Top of Input data

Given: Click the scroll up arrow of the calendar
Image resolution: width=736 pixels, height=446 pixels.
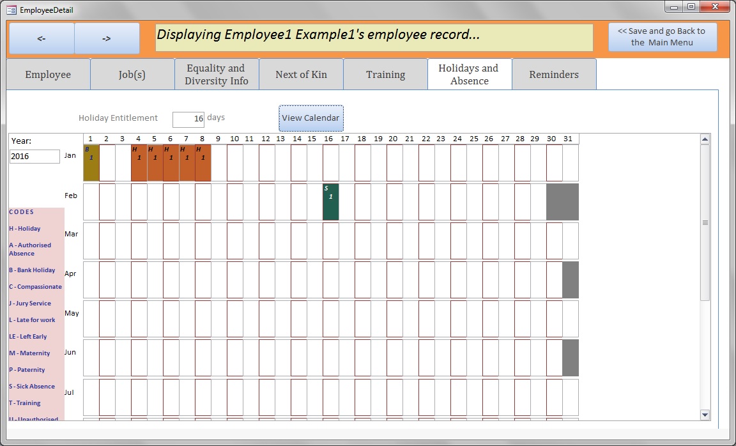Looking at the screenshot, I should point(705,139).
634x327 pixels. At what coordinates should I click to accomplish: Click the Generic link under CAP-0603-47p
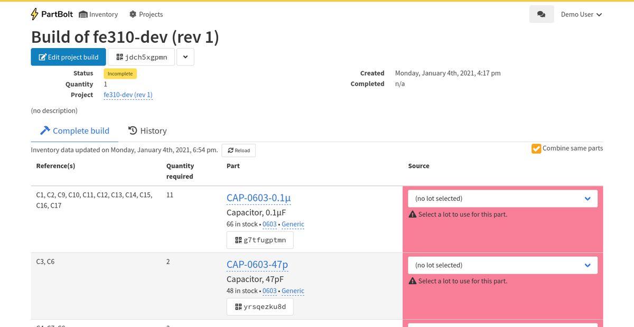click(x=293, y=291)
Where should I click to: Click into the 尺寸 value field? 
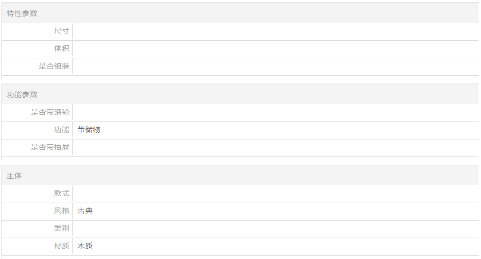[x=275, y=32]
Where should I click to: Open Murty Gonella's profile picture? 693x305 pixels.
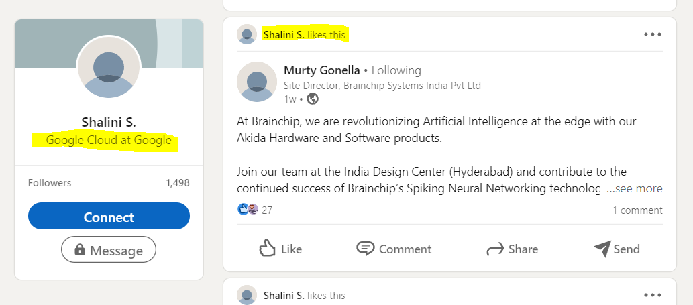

Bottom of Input data
Top of Input data

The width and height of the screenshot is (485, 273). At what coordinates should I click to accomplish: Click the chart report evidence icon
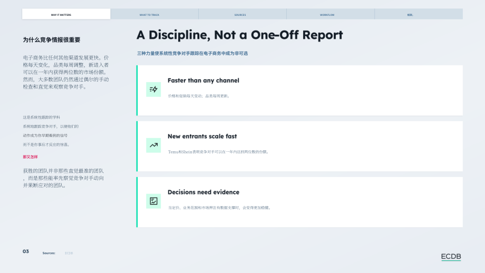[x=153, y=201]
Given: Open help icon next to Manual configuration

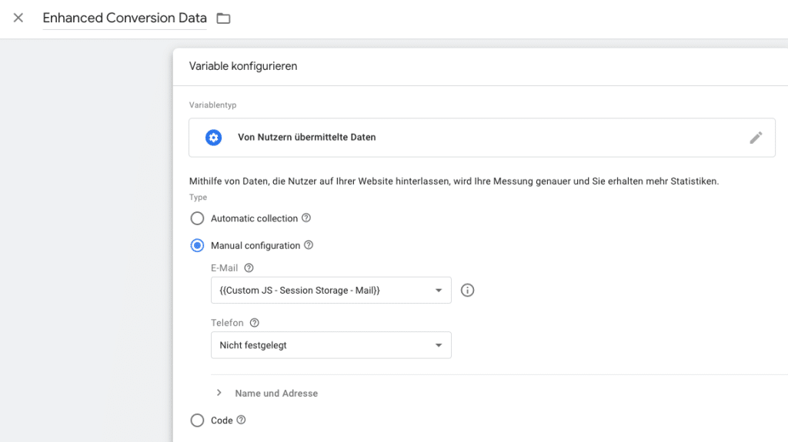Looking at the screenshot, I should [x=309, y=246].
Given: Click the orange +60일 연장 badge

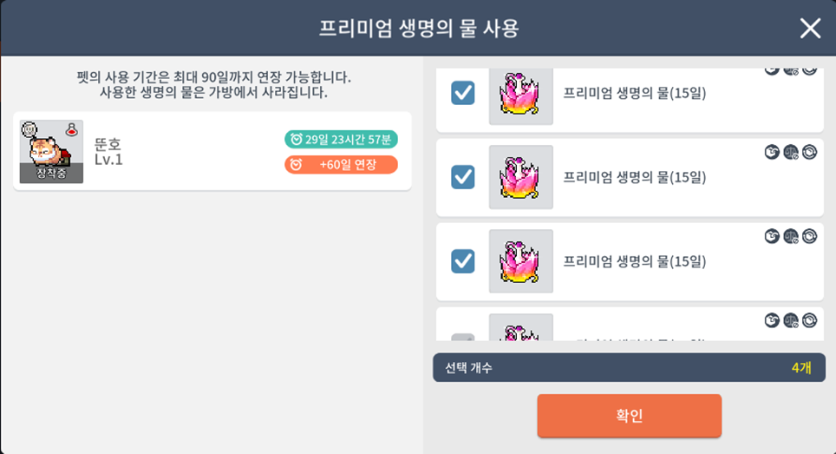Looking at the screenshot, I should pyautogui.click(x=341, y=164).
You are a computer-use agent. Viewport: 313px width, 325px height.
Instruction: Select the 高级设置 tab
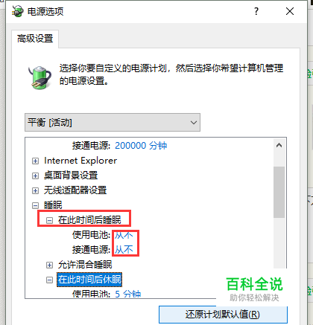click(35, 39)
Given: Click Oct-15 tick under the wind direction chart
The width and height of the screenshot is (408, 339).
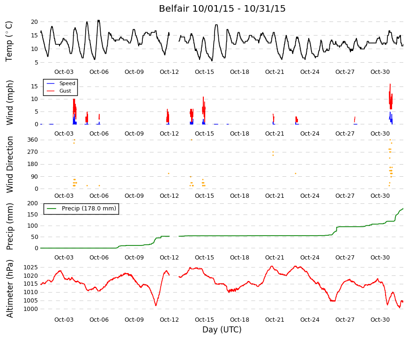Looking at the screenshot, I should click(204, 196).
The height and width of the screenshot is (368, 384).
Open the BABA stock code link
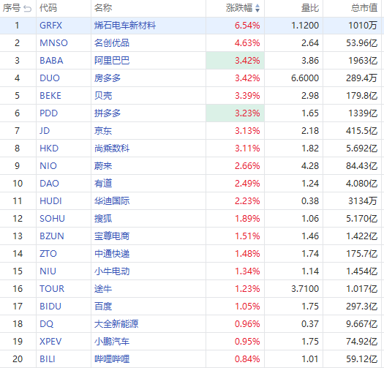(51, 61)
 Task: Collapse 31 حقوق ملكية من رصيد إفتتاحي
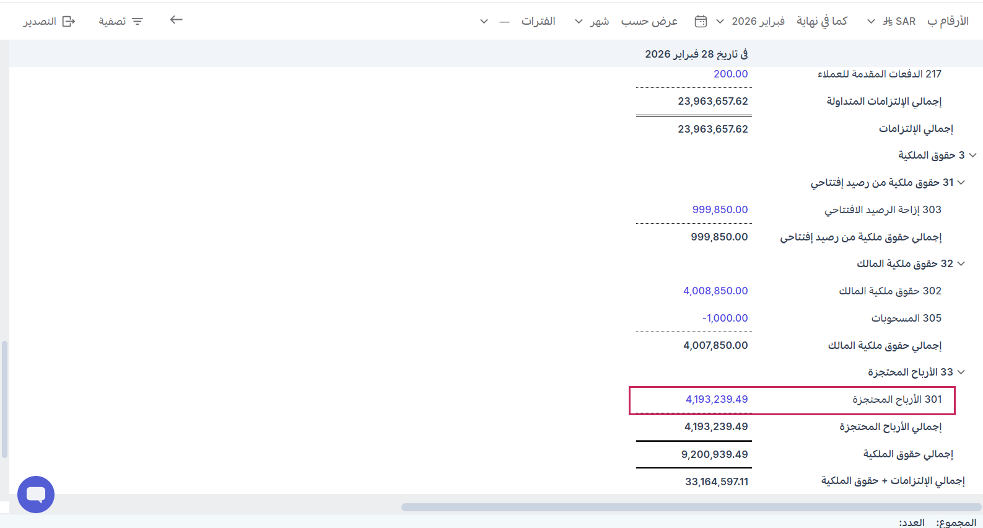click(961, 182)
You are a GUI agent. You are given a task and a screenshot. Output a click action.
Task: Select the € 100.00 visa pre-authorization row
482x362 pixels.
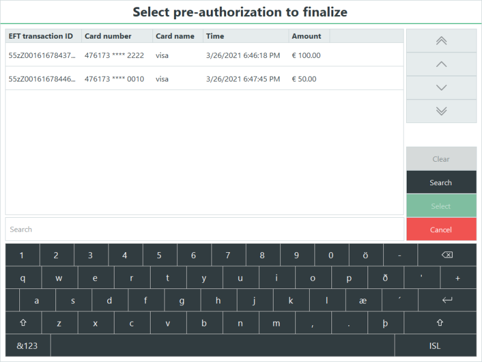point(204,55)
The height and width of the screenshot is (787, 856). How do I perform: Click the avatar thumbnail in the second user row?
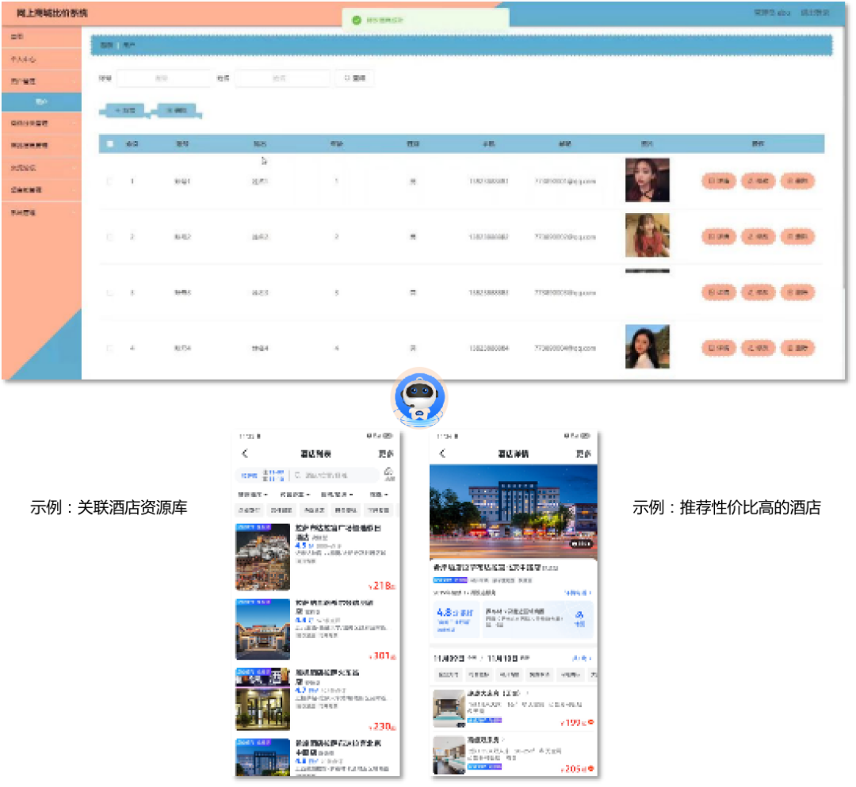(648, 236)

Bottom of Input data

* Instructions for the task
Copy the lines above between the one holding "The width and height of the screenshot is (408, 339)." and the one holding "You are a GUI", inclusive. Drop the pictures.

* Written answer
The width and height of the screenshot is (408, 339).
Looking at the screenshot, I should click(204, 196).
The height and width of the screenshot is (368, 384).
Open the BABA stock code link
(51, 61)
 Task: Collapse 31 حقوق ملكية من رصيد إفتتاحي
click(961, 182)
You are a GUI agent. You are given a task and a screenshot. Output a click action.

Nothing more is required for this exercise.